СПИСОК ЗАДАНИЙ -
1. Воспроизведите без изменений фрагмент текста о Фете и Фофанове между словами «Фофанов, прежде всего, не» и «жизни и смерти.» включительно.
2. Переведите на английский язык предложение из текста о Фете и Фофанове: «Фофанов, прежде всего, не эпикуреец, подобно Фету, с которым только по внешности он имеет некоторое сходство.»
3. С кем в тексте о Фете и Фофанове сравнивается Фофанов по мученической любви к красоте и поэзии?

ТЕКСТ ДЛЯ АНАЛИЗА -

────────────────

Дмитрий Мережковский - О причинах упадка и о новых течениях современной русской литературы
Перечтите помещенные в «Русском обозрении» письма Фета. Вы познакомитесь с весьма интересным типом русского эстетика и эпикурейца. Оказывается, что автор «Шепот, робкое дыханье» весьма деловитый и опытный помещик. Как он солидно и практично рассуждает о хозяйстве, о капиталах, о процентах. В его деловых взглядах довольно странная для поэта практическая сухость. С первых слов этих автобиографических писем вы чувствуете, что перед вами человек слишком щедро одаренный житейской мудростью, очень себе на уме и менее всего наивный. Но в скучном, никому не интересном помещике таится другой Фет, которого мы знаем и любим. Очевидно, между Фетом-человеком и Фетом-художником нет никакой внутренней связи, и, конечно, это не служит ко благу художника. Так называемое, и едва ли основательно, реакционными критиками прославленное «чистое искусство» Фета — только благородное и невинное украшение помещичьего досуга (otium), дилетантизм человека, проводящего в деревенском уединении между Шопенгауэром, Горацием и хозяйственными счетами приятную жизнь. Да, умеренное эпикурейское служение искусству не требует самопожертвования и героизма, но едва ли наши реакционные эстетики не преувеличили значения и долговечности подобного искусства.
Фофанов, прежде всего, не эпикуреец, подобно Фету, с которым только по внешности он имеет некоторое сходство. Красота для него, может быть, губительное и страшное наслаждение, но, во всяком случае, не мирный отдых, не роскошь. Фофанов, подобно Гаршину, мученической любовью полюбил красоту и поэзию, для него это вопрос жизни и смерти.

────────────────

(Сохранённые строки)
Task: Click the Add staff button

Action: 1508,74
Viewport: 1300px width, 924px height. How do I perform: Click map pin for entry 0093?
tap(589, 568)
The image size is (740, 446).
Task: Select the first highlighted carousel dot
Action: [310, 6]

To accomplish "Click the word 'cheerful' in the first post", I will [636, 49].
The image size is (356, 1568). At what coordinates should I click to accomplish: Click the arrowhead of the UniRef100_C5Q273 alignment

────────────────

ОТВЕТЫ -
1.
Фофанов, прежде всего, не эпикуреец, подобно Фету, с которым только по внешности он имеет некоторое сходство. Красота для него, может быть, губительное и страшное наслаждение, но, во всяком случае, не мирный отдых, не роскошь. Фофанов, подобно Гаршину, мученической любовью полюбил красоту и поэзию, для него это вопрос жизни и смерти.

2. Fofanov, above all, is not an Epicurean like Fet, with whom he bears some resemblance only outwardly.

3. С Гаршиным.